Segment Start: EXCERPT
Earlier this year Major League Baseball (MLB) kicked off a year-long commemoration of Jackie Robinson’s 100th birthday, which would’ve been January 31, to mark the Hall of Famer’s life and legacy as the person who broke baseball’s color line when he stepped onto the baseball field for the Brooklyn Dodgers on April 15, 1947 - a date commemorated each year by MLB.
A week later, MLB mourned the death of Frank Robinson, MLB’s first African-American manager and a former top player whose career spanned 21 seasons. The news of his death at 83 following a prolonged illness broke on February 7.
Both men were trailblazers, with their lives and careers remembered for their individual impact on baseball and the country.
“There are a handful of moments that define America's modern civil rights movement, and Robinson stepping onto a baseball field for the Brooklyn Dodgers on April 15, 1947, is among them,” writes Richard Justice about the Jackie Robinson’s 100th birthday on the MLB website, https://www.mlb.com/news/jackie-robinson-remembered-on-100th-birthday/c-303366470.
“As Dr. Martin Luther King Jr. told Dodgers great Don Newcombe years later: ‘You’ll never know how easy you and Jackie and [other baseball pioneers] Larry Doby and Roy Campanella made it for me to do my job by what you did on the baseball field,’” Justice continues.
Baseball will commemorate all of this and more this year. MLB kicked the year-long celebration off on January 31 with a series of events that included widow Rachel Robinson and daughter Sharon, plus dozens of players and team executives. According to MLB, all of them will culminate in December with the opening of the Jackie Robinson Museum in New York, NY.
Another highlight of the season will be Jackie Robinson Day on April 15, when all 30 teams mark the anniversary of Robinson’s first game for the Dodgers in 1947. And in what has become an annual tradition, every player will wear uniform number 42 – Robinson’s number, now retired across MLB. Individual teams are remembering Robinson's 100th birthday in a variety of ways during the season, as well.
Combined, these efforts are aimed at telling Jackie Robinson’s story and reminding us why he mattered inside and outside of baseball, says MLB.
Segment End: EXCERPT
__APPLY WHAT YOU READ__.
1) Summarize the article about Jackie Robinson and Frank Robinson in two sentences.
2) Continue the article about Jackie Robinson and Frank Robinson from where it stops.
Segment Start: SOURCE DATA
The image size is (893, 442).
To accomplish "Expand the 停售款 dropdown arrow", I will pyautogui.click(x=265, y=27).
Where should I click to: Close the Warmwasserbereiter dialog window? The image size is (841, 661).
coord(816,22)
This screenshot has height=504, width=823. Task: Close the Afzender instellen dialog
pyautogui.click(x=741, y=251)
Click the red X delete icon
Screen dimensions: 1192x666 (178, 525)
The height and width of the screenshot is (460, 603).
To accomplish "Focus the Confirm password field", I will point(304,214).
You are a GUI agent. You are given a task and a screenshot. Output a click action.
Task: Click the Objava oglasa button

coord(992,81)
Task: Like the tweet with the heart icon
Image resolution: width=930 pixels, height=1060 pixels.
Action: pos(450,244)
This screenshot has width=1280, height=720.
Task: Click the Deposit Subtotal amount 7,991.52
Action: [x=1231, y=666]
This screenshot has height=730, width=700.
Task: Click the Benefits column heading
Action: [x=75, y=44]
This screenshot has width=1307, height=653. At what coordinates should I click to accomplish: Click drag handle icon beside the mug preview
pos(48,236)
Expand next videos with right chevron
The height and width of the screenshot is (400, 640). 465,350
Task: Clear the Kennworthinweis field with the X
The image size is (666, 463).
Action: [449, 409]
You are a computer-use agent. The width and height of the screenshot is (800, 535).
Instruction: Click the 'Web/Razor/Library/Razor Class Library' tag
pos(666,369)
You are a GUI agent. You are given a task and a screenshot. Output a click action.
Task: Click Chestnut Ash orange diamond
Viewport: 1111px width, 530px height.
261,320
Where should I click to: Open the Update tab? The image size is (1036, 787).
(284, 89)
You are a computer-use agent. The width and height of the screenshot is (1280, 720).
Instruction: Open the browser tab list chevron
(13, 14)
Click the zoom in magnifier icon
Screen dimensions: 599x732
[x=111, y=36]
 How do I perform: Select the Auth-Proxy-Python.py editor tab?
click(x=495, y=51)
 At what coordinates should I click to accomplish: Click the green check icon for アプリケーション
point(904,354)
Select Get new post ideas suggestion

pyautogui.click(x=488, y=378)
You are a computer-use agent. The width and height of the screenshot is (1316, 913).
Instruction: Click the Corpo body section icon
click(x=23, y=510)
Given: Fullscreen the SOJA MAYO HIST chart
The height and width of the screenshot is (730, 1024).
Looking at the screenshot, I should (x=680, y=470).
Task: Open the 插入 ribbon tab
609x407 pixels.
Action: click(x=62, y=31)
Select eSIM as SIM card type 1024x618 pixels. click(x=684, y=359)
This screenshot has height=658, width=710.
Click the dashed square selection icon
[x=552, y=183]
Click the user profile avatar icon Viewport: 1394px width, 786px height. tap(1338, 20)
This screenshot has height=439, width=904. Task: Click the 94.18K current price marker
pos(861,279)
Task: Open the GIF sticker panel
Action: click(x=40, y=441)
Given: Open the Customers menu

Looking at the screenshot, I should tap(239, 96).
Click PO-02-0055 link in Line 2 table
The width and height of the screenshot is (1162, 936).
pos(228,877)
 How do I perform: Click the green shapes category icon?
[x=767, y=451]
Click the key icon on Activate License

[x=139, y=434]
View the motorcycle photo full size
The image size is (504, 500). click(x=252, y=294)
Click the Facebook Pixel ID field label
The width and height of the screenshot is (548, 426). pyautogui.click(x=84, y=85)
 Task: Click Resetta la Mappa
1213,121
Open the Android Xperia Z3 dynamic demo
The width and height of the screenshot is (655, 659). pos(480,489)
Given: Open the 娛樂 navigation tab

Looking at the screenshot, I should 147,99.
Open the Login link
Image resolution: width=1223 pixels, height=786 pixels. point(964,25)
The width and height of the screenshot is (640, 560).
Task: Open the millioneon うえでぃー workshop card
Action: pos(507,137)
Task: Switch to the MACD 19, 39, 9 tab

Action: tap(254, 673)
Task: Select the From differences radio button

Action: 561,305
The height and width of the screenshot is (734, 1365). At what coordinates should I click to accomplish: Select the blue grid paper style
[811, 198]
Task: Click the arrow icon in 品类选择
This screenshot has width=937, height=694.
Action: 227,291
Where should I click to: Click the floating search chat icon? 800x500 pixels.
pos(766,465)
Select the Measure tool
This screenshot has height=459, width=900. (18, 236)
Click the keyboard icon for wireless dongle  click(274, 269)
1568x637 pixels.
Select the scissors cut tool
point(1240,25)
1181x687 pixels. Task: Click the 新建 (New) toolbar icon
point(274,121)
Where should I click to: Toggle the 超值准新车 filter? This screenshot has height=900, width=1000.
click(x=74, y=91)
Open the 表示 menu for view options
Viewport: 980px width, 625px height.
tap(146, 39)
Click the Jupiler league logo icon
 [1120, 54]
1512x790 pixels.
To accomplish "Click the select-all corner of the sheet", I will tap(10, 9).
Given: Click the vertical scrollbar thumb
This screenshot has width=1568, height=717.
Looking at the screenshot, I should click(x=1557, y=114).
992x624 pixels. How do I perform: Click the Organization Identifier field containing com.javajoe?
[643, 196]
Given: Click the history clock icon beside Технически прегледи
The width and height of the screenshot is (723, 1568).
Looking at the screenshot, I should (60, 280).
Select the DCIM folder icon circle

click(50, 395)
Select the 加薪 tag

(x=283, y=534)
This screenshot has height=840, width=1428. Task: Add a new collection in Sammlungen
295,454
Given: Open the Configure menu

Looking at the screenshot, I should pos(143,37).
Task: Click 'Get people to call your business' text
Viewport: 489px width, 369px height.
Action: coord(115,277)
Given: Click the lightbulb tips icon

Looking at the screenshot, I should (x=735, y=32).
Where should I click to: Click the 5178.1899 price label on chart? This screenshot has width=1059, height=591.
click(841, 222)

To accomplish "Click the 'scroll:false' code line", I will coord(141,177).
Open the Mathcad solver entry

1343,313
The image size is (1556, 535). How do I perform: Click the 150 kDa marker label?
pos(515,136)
Segment End: SOURCE DATA
__ANSWERS TO THE EXERCISES__.
1) Major League Baseball began a year-long commemoration of Jackie Robinson's 100th birthday on January 31, honoring the man who broke baseball's color line with the Brooklyn Dodgers on April 15, 1947; the commemoration includes Jackie Robinson Day, when every player wears his retired number 42, and ends in December with the opening of the Jackie Robinson Museum in New York. A week after the commemoration began, MLB mourned Frank Robinson, its first African-American manager and a former top player, whose death at 83 was announced on February 7.

2)
“Just as Jackie Robinson’s breaking of baseball’s color barrier in 1947 had opened doors for Frank Robinson, Hank Aaron and Willie Mays and many others to play in the Major Leagues, it was Frank Robinson who paved the way for every minority manager who has followed,” notes MLB.
“Frank Robinson’s resume in our game is without parallel, a trailblazer in every sense, whose impact spanned generations,” says Commissioner Rob Manfred in a post on the MLB website following Robinson’s death, https://www.mlb.com/news/frank-robinson-dies/c-303656538. “He was one of the greatest players in the history of our game, but that was just the beginning of a multifaceted baseball career.”
As a player Robinson hit 586 home runs, and was a 14-time All-Star and the only player to win Most Valuable Player Awards in both leagues: 1961 for the Reds in the National League and 1966 for the Orioles in the American League.
As a manager, he went on to manage the Giants, Orioles and Expos/Nationals in what became a 16-year career as a skipper.
According to the same post, the proudest moment of Robinson's career occurred on April 8, 1975, when he walked the lineup card to home plate as player-manager of the Indians in front of 56,715 at Cleveland Stadium, and then homered off Yankees starter Doc Medich - a moment Cleveland fans have routinely voted the most memorable in franchise history.